Es curioso que los humanos hagamos lo contrario de lo que nos muestra la naturaleza. En una gran mayoría de animales, suelen ser los machos los que necesitan distintivos especiales para atraer a las hembras: las plumas del pavo real, la papada roja del pelícano, la melena del león, el pico amarillo del mirlo, el colorido de los petirrojos… En algunas culturas, como la melanesia, son los hombres los que se ponen flores en el pelo o llevan sofisticados estuches penianos, que dan la apariencia a sus portadores de estar en una permanente erección. En culturas polinésicas como la maorí de Nueva Zelanda o la de los samoanos de Samoa, los hombres se tatúan una gran parte del cuerpo. En muchas tribus africanas pueden verse además elaborados peinados masculinos y artísticas máscaras maquilladas en el rostro. Y todo ello sirve, además, para establecer posibles rangos entre hombres. En algunos casos, para distinguirse de otros grupos y mantener las distancias mostrando orgullo de pertenencia y fiereza en eventuales enfrentamientos.

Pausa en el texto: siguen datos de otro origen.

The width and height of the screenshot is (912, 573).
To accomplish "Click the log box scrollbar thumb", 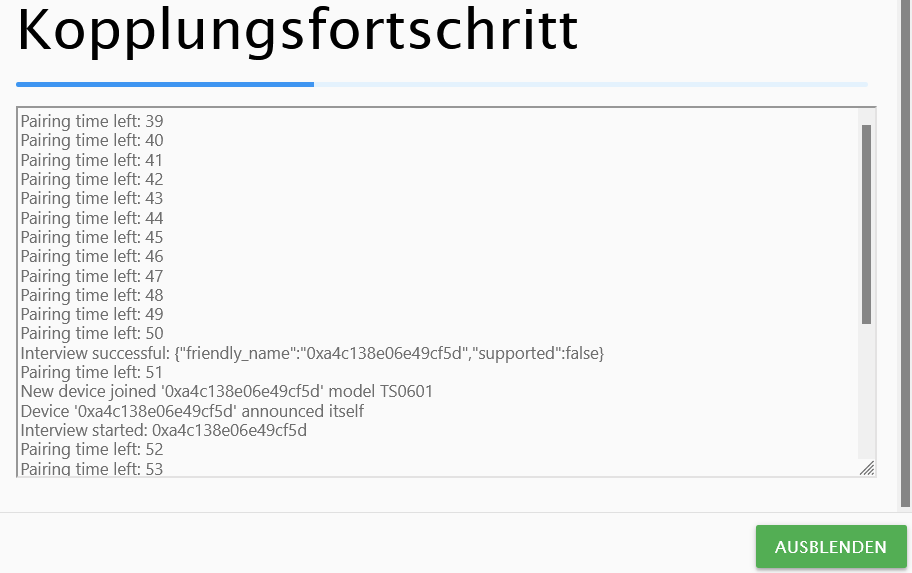I will coord(866,223).
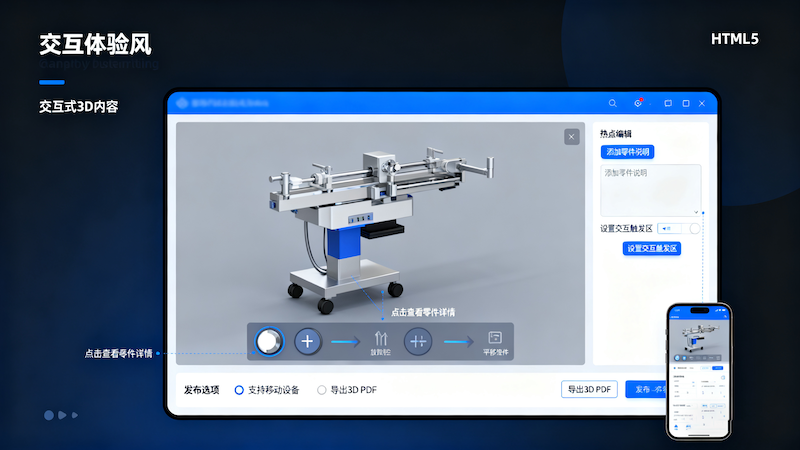Toggle the circle switch beside 设置交互触发区
This screenshot has width=800, height=450.
pyautogui.click(x=695, y=228)
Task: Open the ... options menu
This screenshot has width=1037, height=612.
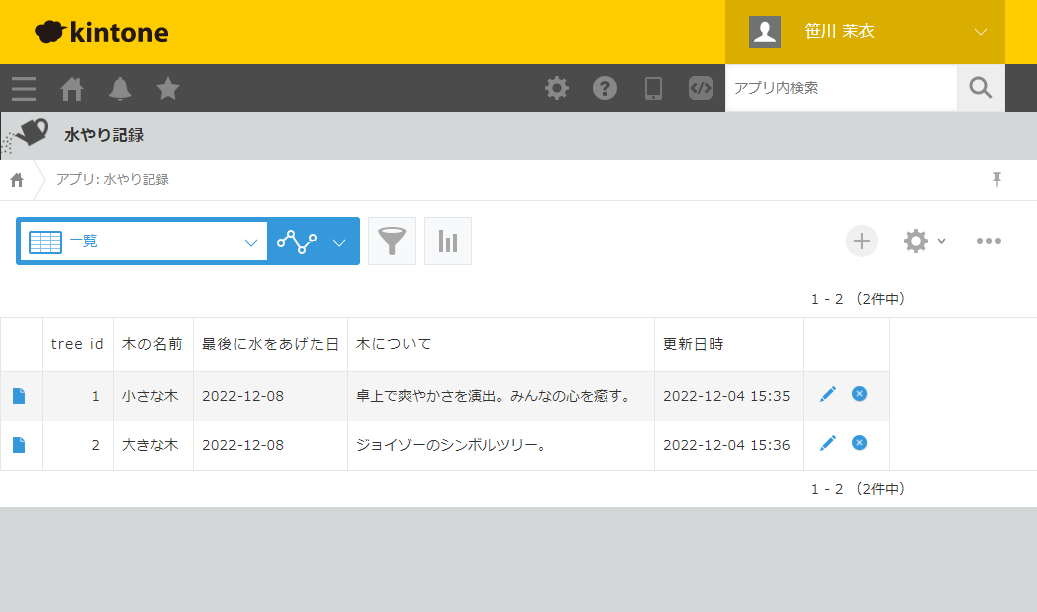Action: pos(989,241)
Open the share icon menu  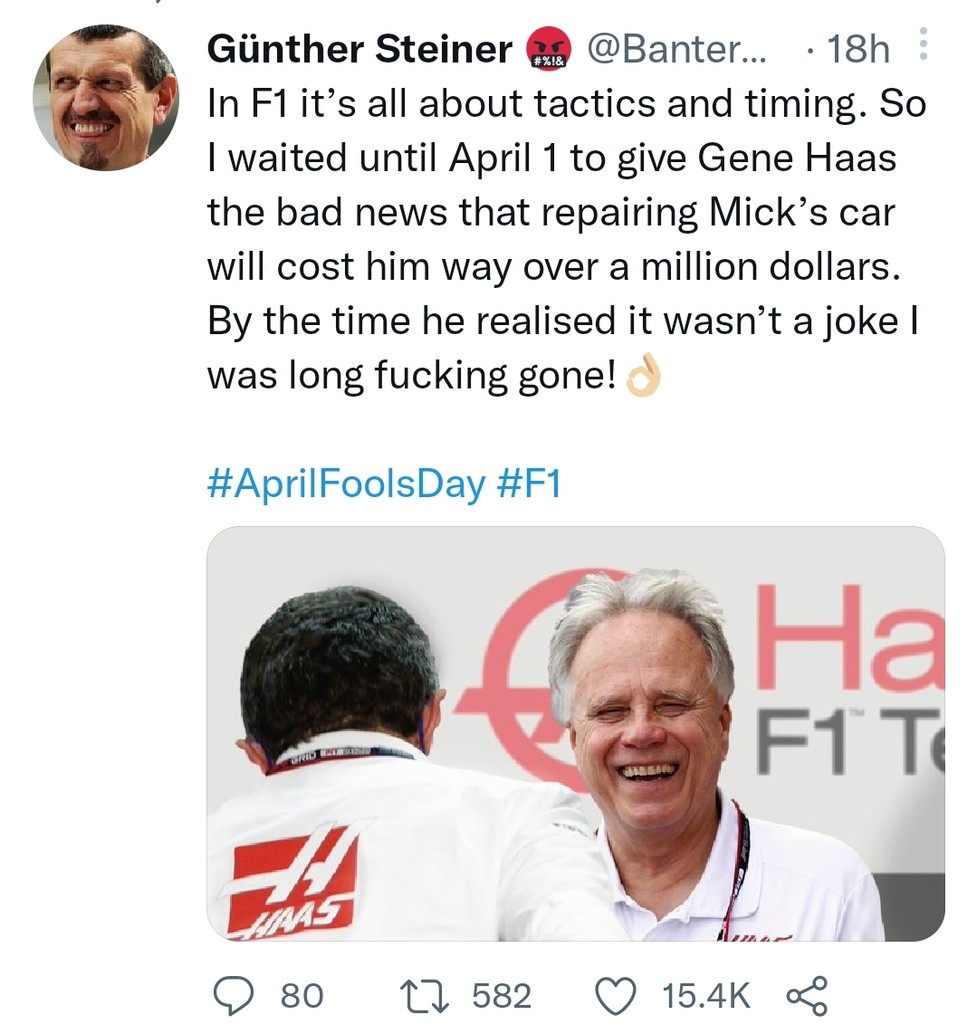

En Occidente, por el contrario, nos parece natural hoy día y desde hace siglos que sean las mujeres las que se vistan, se adornen y se maquillen para seducir. Y cuando son los varones los que pagan vestidos o joyas, la competitividad y el poder se agrandan por persona interpuesta. Hace unas décadas, conocí a un político en París que llevaba a todas sus reuniones y comidas de trabajo a su esposa, una hermosa modelo que se limitaba a sonreír elegantemente. Él elegía los abrigos de pieles, los vestidos de alta costura y las alhajas que iban a juego. Nadie conocía sus atributos ni sus artes amatorias, pero representaba el éxito social en todas sus dimensiones. A los jóvenes camareros de los restaurantes de lujo a los que iba sólo les quedaba el consuelo de “tenerla más grande”.

Lo que ocurre es que ya no vivimos en la selva ni en plena naturaleza; no nos vestimos con pieles. Llevamos muchos milenios acumulando otros símbolos de poder. El cuerpo pasa entonces a un segundo plano, salvo que vaya unido al mundo deportivo o el de los modelos masculinos. Quien no tiene poder económico, cultural ni político, tal vez sólo le quede el consuelo de su propio cuerpo. Claro que el cuerpo declina en cuanto pasa la primera o la segunda juventud, al contrario de lo que ocurre con el estatus profesional o la acumulación de bienes materiales y signos de estatus social, que suelen aumentar con la edad.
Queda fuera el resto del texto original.